### [The input]
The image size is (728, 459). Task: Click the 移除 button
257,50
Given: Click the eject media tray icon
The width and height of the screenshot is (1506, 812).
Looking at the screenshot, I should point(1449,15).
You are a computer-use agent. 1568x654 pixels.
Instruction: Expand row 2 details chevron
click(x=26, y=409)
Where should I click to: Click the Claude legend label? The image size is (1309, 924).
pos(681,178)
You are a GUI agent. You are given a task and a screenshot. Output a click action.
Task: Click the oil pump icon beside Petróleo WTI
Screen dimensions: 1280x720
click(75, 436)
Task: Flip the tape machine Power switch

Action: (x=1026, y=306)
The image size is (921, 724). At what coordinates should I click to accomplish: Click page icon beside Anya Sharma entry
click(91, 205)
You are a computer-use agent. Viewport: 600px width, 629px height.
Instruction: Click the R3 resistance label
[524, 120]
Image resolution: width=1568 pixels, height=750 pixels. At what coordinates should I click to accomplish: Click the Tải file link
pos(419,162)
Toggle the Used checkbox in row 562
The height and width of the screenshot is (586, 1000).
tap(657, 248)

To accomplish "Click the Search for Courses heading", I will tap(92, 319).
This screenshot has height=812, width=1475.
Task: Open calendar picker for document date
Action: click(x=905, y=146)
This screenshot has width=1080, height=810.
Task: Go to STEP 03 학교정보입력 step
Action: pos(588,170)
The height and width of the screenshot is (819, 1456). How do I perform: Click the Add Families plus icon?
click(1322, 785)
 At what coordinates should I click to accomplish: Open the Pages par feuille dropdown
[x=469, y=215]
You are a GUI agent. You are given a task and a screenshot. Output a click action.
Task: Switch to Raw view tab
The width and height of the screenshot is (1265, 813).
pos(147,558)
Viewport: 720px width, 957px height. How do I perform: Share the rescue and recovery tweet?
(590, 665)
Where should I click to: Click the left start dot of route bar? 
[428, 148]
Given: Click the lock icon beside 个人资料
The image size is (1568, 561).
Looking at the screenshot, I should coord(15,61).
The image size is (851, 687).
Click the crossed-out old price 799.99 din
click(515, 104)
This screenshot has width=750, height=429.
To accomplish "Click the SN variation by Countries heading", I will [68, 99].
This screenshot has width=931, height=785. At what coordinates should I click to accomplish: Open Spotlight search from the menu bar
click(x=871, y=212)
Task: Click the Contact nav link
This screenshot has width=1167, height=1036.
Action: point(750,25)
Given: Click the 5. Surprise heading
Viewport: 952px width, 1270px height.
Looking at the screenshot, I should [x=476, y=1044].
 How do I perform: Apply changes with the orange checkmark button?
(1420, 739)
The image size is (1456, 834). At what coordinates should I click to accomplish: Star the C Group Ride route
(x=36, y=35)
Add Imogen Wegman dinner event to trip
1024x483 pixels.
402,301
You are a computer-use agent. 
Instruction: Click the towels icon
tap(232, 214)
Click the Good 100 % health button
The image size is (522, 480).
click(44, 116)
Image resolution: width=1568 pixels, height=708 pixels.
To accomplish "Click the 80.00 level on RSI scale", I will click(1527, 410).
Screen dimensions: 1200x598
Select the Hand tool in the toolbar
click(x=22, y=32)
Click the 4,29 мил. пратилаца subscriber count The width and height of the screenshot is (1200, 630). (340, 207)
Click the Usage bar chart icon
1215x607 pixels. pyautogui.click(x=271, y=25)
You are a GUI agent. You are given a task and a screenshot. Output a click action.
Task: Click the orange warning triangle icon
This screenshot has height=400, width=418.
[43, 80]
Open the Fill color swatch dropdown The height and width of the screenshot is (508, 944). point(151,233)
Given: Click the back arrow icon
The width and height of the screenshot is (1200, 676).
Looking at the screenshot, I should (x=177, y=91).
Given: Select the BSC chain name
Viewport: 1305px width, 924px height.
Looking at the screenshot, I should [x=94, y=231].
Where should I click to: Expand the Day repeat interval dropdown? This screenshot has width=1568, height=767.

### [Your objective]
This exercise requires all the entries to be written out again exactly.

### [Exercise solution]
The image size is (728, 459). Task: Click the 移除 button
257,50
Given: Click the eject media tray icon
The width and height of the screenshot is (1506, 812).
Looking at the screenshot, I should point(1449,15).
You are a computer-use agent. 1568x654 pixels.
Instruction: Expand row 2 details chevron
click(x=26, y=409)
Where should I click to: Click the Claude legend label? The image size is (1309, 924).
pos(681,178)
You are a GUI agent. You are given a task and a screenshot. Output a click action.
Task: Click the oil pump icon beside Petróleo WTI
Screen dimensions: 1280x720
click(75, 436)
Task: Flip the tape machine Power switch

Action: (x=1026, y=306)
The image size is (921, 724). At what coordinates should I click to accomplish: Click page icon beside Anya Sharma entry
click(91, 205)
You are a computer-use agent. Viewport: 600px width, 629px height.
Instruction: Click the R3 resistance label
[524, 120]
Image resolution: width=1568 pixels, height=750 pixels. At what coordinates should I click to accomplish: Click the Tải file link
pos(419,162)
Toggle the Used checkbox in row 562
The height and width of the screenshot is (586, 1000).
tap(657, 248)

To accomplish "Click the Search for Courses heading", I will tap(92, 319).
This screenshot has height=812, width=1475.
Task: Open calendar picker for document date
Action: click(x=905, y=146)
This screenshot has width=1080, height=810.
Task: Go to STEP 03 학교정보입력 step
Action: pos(588,170)
The height and width of the screenshot is (819, 1456). How do I perform: Click the Add Families plus icon?
click(1322, 785)
 At what coordinates should I click to accomplish: Open the Pages par feuille dropdown
[x=469, y=215]
You are a GUI agent. You are given a task and a screenshot. Output a click action.
Task: Switch to Raw view tab
The width and height of the screenshot is (1265, 813).
pos(147,558)
Viewport: 720px width, 957px height. How do I perform: Share the rescue and recovery tweet?
(590, 665)
Where should I click to: Click the left start dot of route bar? 
[428, 148]
Given: Click the lock icon beside 个人资料
The image size is (1568, 561).
Looking at the screenshot, I should coord(15,61).
The image size is (851, 687).
Click the crossed-out old price 799.99 din
click(515, 104)
This screenshot has width=750, height=429.
To accomplish "Click the SN variation by Countries heading", I will [68, 99].
This screenshot has width=931, height=785. At what coordinates should I click to accomplish: Open Spotlight search from the menu bar
click(x=871, y=212)
Task: Click the Contact nav link
This screenshot has width=1167, height=1036.
Action: point(750,25)
Given: Click the 5. Surprise heading
Viewport: 952px width, 1270px height.
Looking at the screenshot, I should [x=476, y=1044].
 How do I perform: Apply changes with the orange checkmark button?
(1420, 739)
The image size is (1456, 834). At what coordinates should I click to accomplish: Star the C Group Ride route
(x=36, y=35)
Add Imogen Wegman dinner event to trip
1024x483 pixels.
402,301
You are a computer-use agent. 
Instruction: Click the towels icon
tap(232, 214)
Click the Good 100 % health button
The image size is (522, 480).
click(44, 116)
Image resolution: width=1568 pixels, height=708 pixels.
To accomplish "Click the 80.00 level on RSI scale", I will click(1527, 410).
Screen dimensions: 1200x598
Select the Hand tool in the toolbar
click(x=22, y=32)
Click the 4,29 мил. пратилаца subscriber count The width and height of the screenshot is (1200, 630). (340, 207)
Click the Usage bar chart icon
1215x607 pixels. pyautogui.click(x=271, y=25)
You are a GUI agent. You are given a task and a screenshot. Output a click action.
Task: Click the orange warning triangle icon
This screenshot has height=400, width=418.
[43, 80]
Open the Fill color swatch dropdown The height and width of the screenshot is (508, 944). point(151,233)
Given: Click the back arrow icon
The width and height of the screenshot is (1200, 676).
Looking at the screenshot, I should (x=177, y=91).
Given: Select the BSC chain name
Viewport: 1305px width, 924px height.
Looking at the screenshot, I should [x=94, y=231].
Where should I click to: Expand the Day repeat interval dropdown? This screenshot has width=1568, height=767.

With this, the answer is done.